Supercomputers help train a software tool for the protein modeling community

AI, computer technology and the folds of life

Scientists have developed a new open-source software tool called OpenFold that uses artificial intelligence and harnesses the power of supercomputers to predict protein structures. The image shows that OpenFold matches the accuracy of AlphaFold2 by overlaying predictions from OpenFold and AlphaFold2 with an experimental structure of the Streptomyces tokunonesis TokK protein. Image credit: Natural methods (2024). DOI: 10.1038/s41592-024-02272-z

Form follows function, and this is especially true for the building blocks of life – proteins. The folding and shape of molecular proteins reveal their function in sustaining life.

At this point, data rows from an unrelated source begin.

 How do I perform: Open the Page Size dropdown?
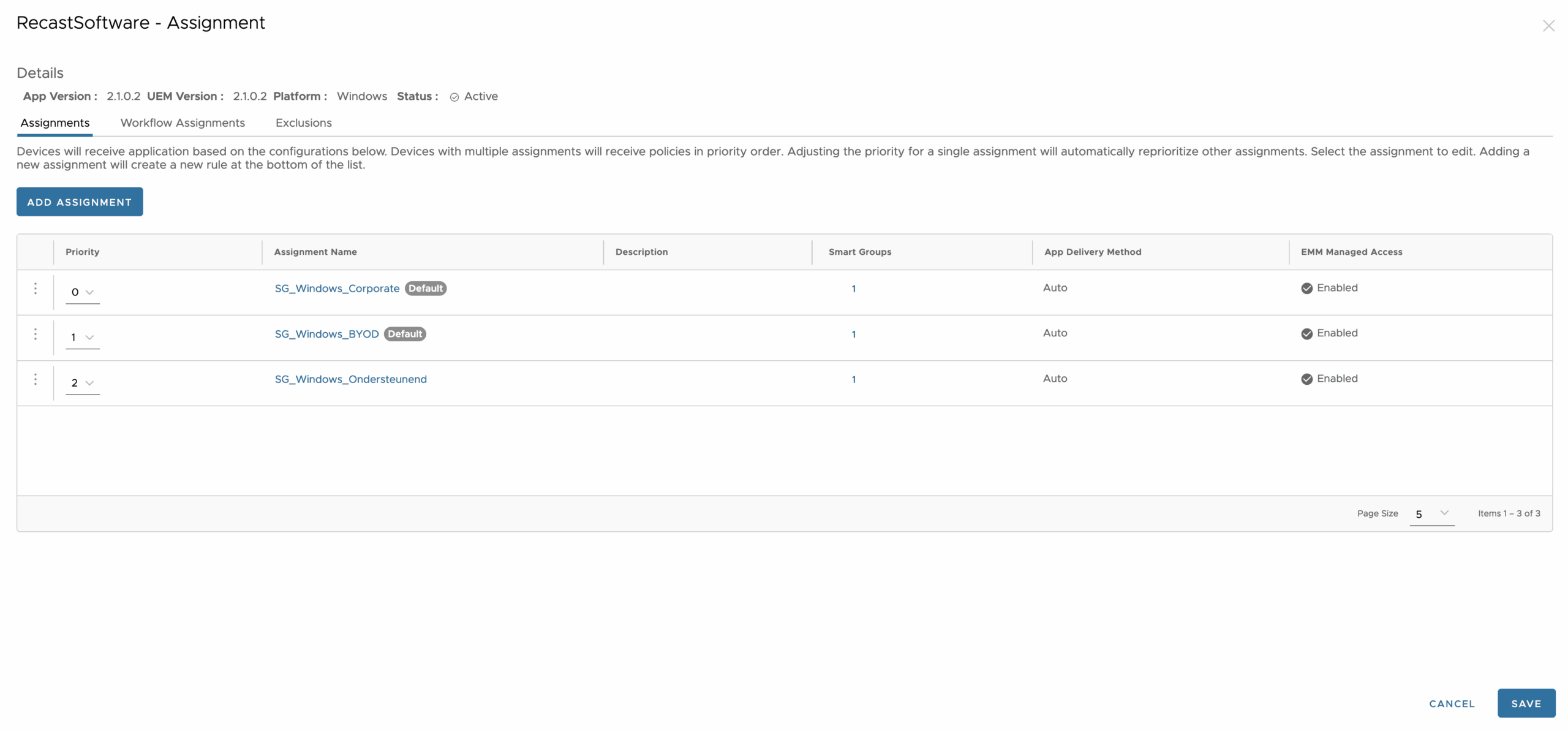1431,514
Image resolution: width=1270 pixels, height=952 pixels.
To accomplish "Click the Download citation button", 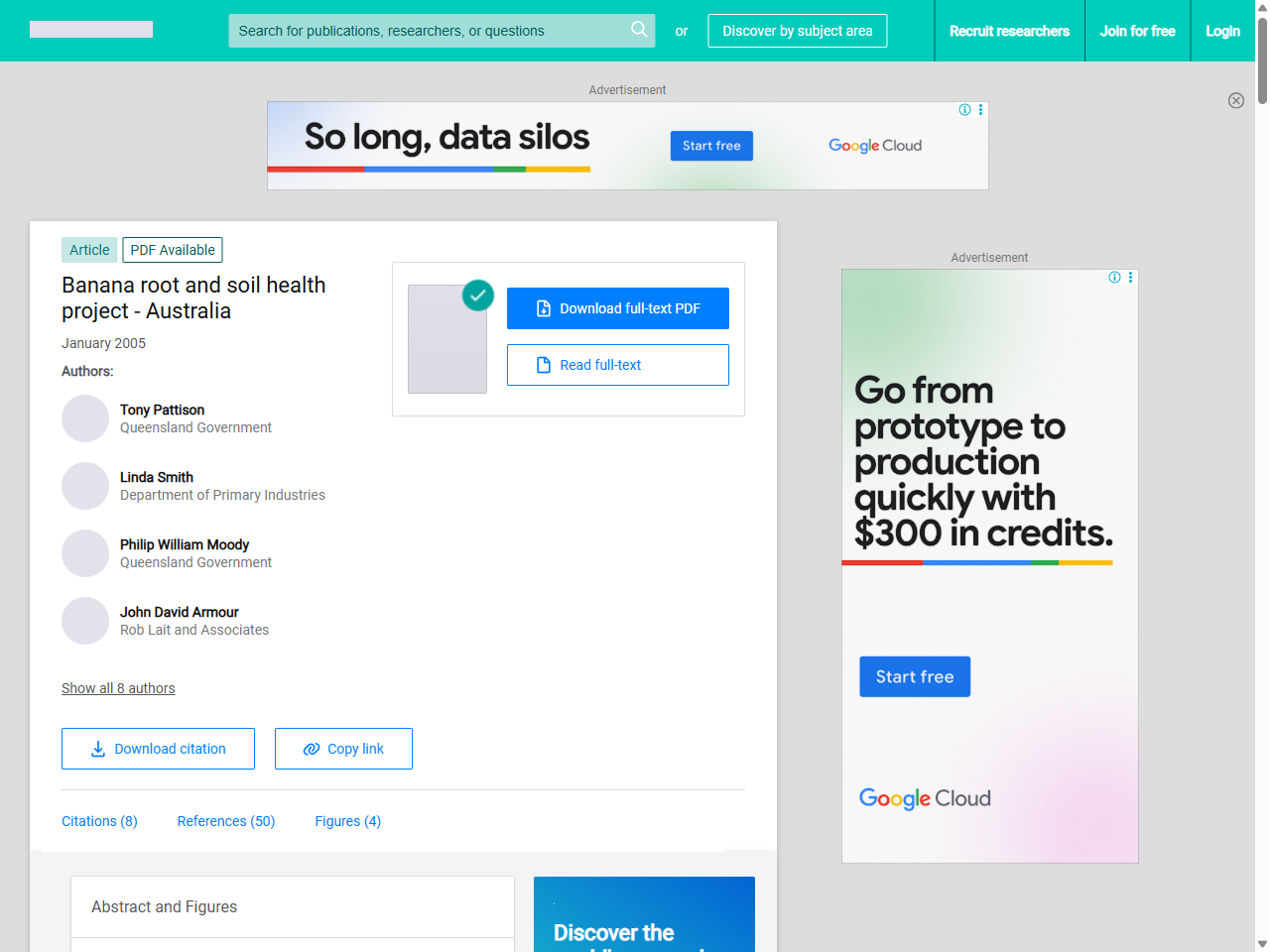I will click(158, 749).
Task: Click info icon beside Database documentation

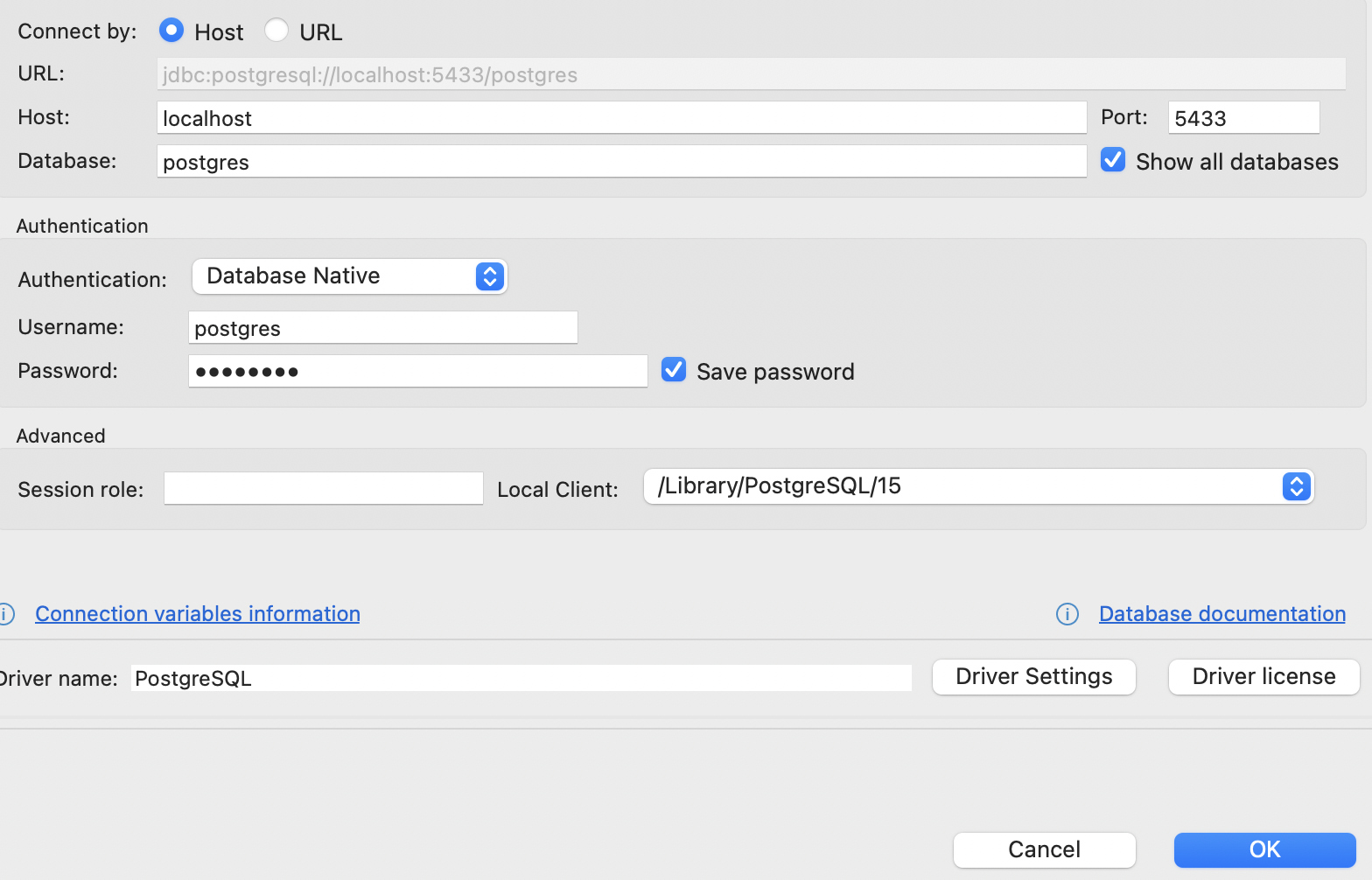Action: point(1067,614)
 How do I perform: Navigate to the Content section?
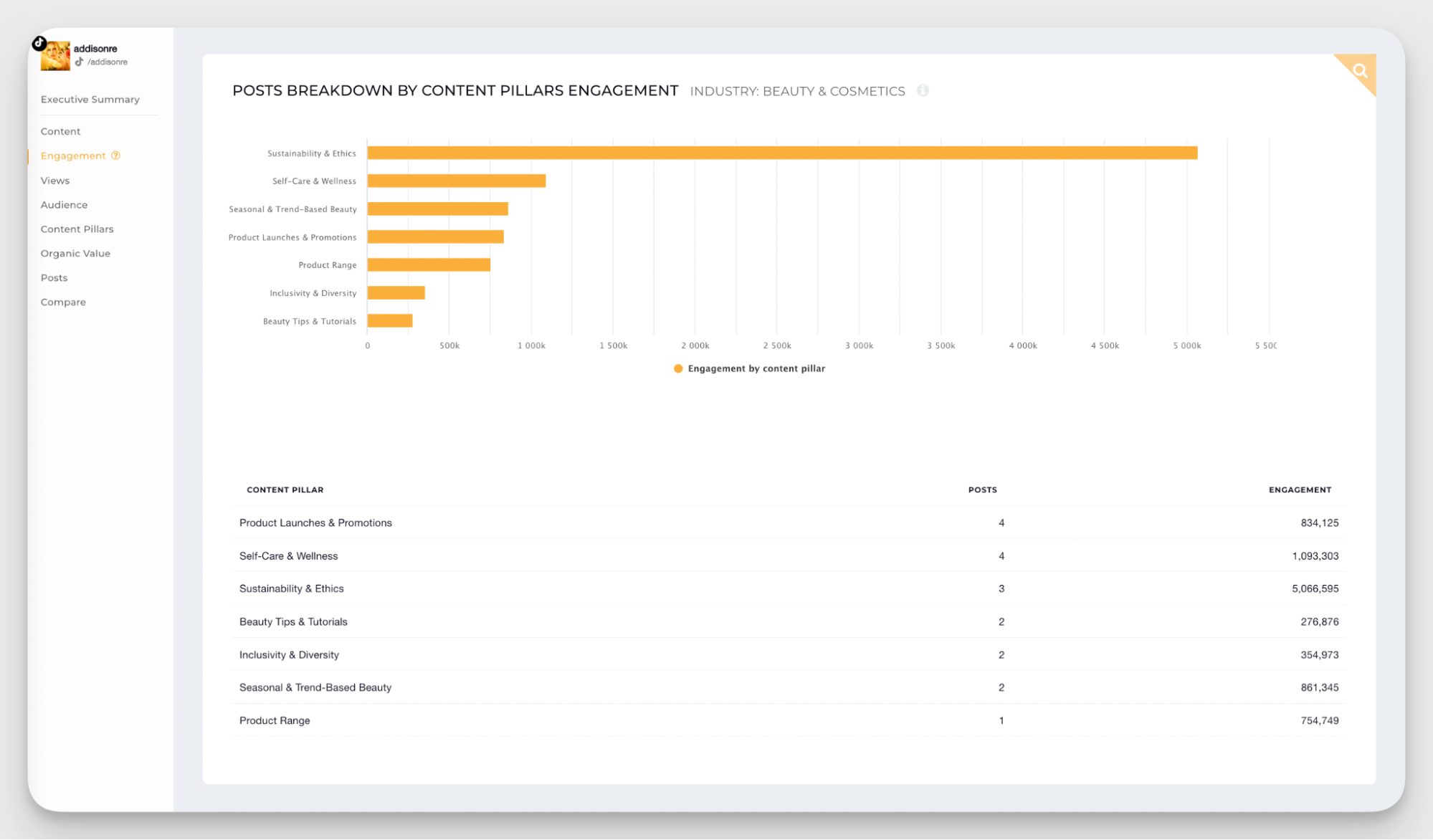pos(60,131)
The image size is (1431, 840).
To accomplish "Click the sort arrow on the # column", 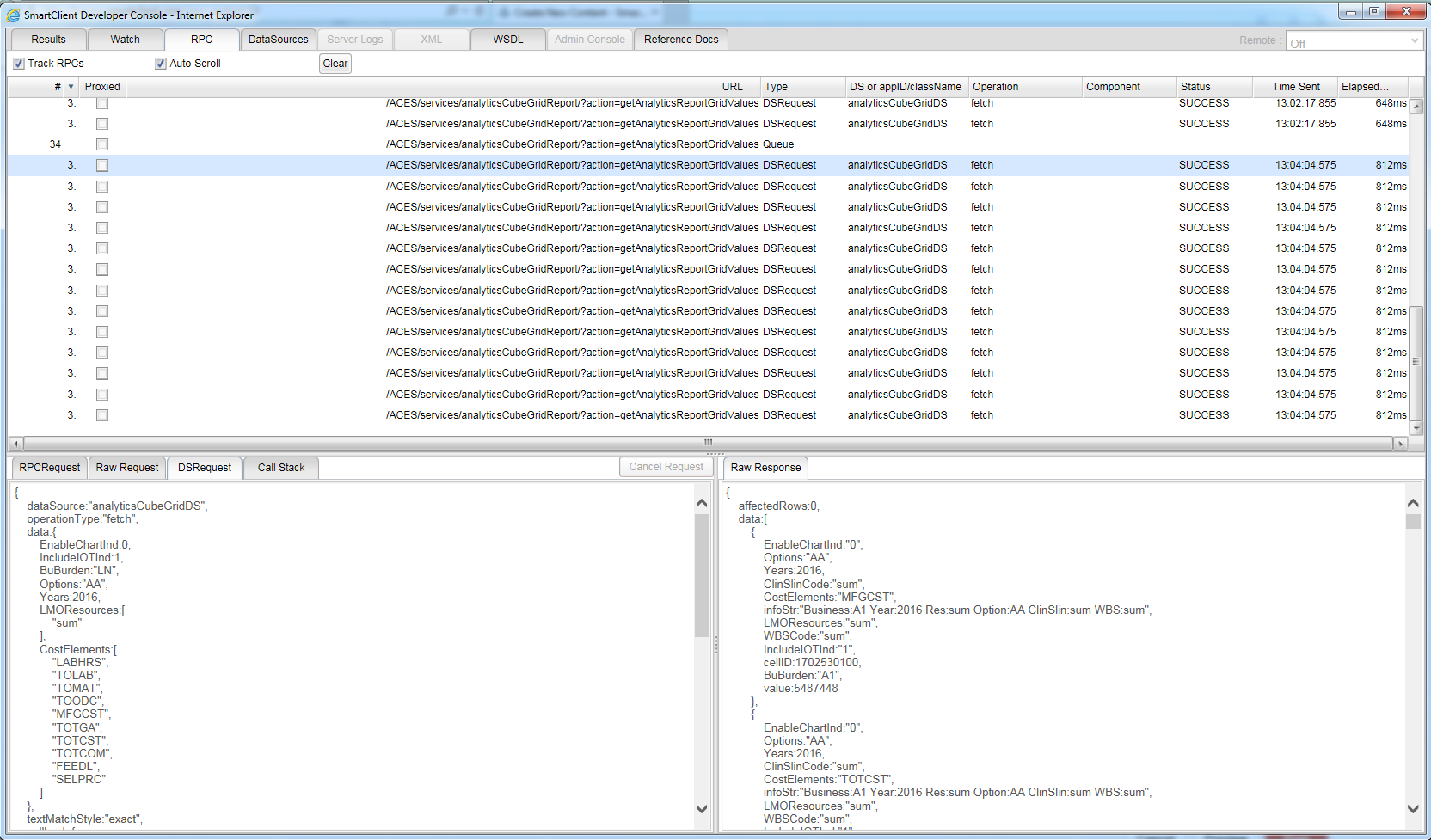I will pyautogui.click(x=71, y=87).
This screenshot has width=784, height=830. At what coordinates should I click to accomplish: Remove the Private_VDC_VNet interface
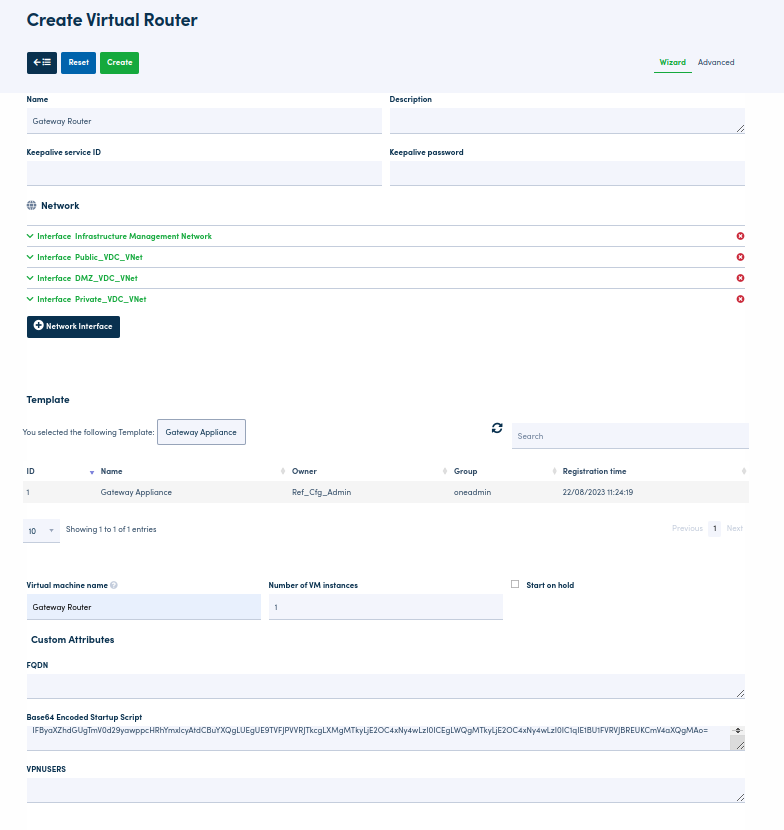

Scientists have developed a new open-source software tool called OpenFold that uses artificial intelligence (AI) and harnesses the power of supercomputers to predict protein structures.

The research could help develop new drugs and better understand misshapen proteins, such as those associated with neurodegenerative diseases such as Parkinson’s and Alzheimer’s.

OpenFold builds on the success of AlphaFold2, developed by Google DeepMind and used by over two million researchers as of 2021 for protein predictions in vaccine development, cancer treatments, and more.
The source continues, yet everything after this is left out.